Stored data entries
Segment Open
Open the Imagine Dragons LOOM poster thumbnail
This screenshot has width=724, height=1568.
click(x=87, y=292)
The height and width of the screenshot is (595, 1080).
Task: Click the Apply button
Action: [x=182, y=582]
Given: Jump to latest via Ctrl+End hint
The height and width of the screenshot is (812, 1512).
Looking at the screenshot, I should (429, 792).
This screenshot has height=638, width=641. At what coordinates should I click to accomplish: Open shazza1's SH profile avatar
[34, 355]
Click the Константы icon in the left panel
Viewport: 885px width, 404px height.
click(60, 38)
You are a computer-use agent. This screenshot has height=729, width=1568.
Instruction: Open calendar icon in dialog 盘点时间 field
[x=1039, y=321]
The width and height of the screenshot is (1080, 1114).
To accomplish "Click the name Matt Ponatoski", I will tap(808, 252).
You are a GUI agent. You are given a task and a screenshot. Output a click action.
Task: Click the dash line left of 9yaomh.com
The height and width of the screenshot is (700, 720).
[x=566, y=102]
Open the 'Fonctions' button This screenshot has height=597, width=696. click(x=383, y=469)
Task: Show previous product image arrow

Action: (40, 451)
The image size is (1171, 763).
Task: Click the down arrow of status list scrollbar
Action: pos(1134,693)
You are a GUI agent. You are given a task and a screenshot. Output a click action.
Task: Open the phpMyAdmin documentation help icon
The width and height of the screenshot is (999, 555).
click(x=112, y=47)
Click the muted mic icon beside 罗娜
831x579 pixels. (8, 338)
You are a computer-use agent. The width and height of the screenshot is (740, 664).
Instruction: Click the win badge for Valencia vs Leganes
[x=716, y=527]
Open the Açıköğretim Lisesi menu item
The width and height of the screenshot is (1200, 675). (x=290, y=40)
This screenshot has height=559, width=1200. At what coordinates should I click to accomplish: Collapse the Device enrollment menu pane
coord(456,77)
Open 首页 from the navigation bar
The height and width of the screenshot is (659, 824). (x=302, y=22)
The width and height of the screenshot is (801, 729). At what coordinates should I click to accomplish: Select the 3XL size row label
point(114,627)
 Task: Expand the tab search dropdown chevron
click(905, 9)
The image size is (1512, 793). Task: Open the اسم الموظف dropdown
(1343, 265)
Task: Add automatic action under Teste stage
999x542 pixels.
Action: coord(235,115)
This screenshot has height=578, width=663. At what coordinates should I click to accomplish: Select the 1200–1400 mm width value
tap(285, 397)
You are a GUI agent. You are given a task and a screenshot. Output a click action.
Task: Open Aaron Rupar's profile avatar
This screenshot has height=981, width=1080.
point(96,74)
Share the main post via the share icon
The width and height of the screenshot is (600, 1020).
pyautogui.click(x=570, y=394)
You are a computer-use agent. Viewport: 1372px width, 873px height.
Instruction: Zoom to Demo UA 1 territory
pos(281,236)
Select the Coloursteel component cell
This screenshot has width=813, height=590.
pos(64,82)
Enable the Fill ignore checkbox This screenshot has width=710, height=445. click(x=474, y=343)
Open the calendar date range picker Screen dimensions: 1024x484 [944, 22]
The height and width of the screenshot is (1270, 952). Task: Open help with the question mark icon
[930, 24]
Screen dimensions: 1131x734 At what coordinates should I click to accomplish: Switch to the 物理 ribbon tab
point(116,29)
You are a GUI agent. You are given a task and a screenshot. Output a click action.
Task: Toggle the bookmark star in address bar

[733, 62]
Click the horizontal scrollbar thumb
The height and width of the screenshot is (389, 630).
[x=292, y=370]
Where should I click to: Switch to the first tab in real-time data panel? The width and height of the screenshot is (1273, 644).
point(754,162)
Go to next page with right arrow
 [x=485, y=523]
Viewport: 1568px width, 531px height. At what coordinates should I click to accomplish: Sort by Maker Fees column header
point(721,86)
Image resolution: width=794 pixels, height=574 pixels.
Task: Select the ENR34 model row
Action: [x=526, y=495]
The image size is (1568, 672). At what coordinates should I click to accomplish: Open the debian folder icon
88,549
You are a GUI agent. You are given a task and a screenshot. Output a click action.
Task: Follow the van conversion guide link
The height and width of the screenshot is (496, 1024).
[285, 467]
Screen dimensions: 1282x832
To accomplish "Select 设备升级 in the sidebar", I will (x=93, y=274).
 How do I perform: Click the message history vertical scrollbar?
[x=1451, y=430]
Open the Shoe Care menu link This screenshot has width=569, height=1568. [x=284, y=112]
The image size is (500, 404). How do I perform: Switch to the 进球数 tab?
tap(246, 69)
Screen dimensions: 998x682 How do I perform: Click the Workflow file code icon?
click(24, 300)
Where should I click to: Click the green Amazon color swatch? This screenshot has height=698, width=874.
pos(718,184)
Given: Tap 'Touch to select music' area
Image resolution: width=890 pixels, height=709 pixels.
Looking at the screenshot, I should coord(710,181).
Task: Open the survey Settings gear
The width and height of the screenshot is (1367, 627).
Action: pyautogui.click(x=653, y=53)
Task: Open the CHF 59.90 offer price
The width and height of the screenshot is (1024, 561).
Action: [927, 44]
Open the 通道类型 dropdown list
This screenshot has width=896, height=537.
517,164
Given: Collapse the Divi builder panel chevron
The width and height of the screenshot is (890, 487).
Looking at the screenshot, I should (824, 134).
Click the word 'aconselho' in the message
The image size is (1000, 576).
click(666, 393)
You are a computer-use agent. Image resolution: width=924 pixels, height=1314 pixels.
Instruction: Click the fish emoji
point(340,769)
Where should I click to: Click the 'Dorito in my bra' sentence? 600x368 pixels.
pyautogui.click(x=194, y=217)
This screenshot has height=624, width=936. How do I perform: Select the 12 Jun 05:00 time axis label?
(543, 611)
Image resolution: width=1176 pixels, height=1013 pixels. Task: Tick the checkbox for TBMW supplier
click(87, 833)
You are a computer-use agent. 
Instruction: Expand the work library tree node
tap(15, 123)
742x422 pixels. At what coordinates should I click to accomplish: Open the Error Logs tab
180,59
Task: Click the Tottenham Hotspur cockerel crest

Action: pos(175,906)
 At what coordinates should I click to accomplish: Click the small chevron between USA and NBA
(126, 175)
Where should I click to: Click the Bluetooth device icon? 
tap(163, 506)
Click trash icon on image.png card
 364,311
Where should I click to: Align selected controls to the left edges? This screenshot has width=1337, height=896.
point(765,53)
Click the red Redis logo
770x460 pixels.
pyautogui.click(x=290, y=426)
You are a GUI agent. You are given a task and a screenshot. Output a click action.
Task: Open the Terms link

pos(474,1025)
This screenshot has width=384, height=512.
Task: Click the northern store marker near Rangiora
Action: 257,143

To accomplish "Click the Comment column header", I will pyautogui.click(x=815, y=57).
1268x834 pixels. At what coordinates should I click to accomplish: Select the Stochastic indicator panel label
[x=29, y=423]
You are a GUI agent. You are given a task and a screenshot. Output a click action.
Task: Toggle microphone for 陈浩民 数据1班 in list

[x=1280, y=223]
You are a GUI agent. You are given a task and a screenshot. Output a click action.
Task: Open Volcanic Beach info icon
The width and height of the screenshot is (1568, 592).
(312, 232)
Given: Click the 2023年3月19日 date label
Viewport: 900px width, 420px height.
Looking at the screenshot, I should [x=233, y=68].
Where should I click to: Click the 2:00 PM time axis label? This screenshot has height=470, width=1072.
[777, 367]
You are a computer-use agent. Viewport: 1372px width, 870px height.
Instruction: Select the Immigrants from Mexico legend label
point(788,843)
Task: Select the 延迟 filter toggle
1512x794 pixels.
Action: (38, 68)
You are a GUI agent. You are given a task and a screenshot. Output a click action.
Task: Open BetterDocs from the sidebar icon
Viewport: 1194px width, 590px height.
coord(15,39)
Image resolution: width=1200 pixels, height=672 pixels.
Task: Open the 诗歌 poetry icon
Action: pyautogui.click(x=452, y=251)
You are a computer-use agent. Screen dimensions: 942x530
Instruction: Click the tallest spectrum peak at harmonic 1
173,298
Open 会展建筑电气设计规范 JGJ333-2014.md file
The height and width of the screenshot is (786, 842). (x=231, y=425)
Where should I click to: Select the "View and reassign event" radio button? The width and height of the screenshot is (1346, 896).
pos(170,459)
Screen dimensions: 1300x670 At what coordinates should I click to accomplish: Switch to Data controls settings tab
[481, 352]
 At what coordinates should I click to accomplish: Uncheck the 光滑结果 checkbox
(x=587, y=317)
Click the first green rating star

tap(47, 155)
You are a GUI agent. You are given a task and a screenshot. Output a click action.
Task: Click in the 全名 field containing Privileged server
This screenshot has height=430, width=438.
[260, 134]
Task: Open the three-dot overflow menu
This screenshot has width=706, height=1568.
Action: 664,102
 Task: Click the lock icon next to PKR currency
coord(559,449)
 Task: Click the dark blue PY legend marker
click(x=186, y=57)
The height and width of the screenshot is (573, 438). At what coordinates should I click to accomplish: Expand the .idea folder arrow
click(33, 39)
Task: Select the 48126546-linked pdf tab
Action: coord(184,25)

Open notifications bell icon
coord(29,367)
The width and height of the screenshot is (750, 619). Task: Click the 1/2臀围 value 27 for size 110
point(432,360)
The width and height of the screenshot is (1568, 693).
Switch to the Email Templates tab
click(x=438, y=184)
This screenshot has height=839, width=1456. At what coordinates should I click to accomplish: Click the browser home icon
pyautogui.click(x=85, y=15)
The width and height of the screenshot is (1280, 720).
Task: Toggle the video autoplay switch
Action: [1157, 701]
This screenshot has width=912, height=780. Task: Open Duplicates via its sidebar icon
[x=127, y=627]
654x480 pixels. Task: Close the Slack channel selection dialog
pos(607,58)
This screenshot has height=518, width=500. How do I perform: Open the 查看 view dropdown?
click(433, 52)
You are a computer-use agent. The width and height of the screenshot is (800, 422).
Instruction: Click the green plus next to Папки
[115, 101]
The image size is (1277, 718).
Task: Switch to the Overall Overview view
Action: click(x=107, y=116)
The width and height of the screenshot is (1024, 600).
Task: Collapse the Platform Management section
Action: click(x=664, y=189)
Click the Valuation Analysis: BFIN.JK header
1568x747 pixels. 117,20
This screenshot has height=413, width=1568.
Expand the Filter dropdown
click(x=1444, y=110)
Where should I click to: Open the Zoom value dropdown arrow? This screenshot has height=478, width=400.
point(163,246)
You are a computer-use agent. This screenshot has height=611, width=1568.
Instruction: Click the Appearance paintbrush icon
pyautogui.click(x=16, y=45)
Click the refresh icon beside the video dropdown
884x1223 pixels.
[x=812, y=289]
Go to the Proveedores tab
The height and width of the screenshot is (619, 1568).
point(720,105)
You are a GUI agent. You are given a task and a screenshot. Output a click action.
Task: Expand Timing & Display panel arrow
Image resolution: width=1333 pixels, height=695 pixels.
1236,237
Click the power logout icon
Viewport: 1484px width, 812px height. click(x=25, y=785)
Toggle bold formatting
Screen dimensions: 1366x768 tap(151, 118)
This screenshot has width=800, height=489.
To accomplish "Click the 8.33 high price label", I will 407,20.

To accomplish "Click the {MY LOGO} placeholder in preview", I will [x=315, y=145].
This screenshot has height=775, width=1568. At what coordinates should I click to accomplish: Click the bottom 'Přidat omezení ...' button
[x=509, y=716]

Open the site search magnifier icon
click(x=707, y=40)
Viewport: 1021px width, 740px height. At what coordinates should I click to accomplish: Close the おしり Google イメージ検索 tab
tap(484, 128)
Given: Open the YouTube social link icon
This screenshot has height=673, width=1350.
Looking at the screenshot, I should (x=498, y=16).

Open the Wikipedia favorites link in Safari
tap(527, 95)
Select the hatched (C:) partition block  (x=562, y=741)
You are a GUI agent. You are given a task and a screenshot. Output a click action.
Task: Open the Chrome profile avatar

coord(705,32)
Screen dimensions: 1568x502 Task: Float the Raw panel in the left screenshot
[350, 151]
Segment Closed
§ **Work to complete**: What is needed is the number of lines in these entries that include the word "date"; please give it alone.

§ **Written solution**: 2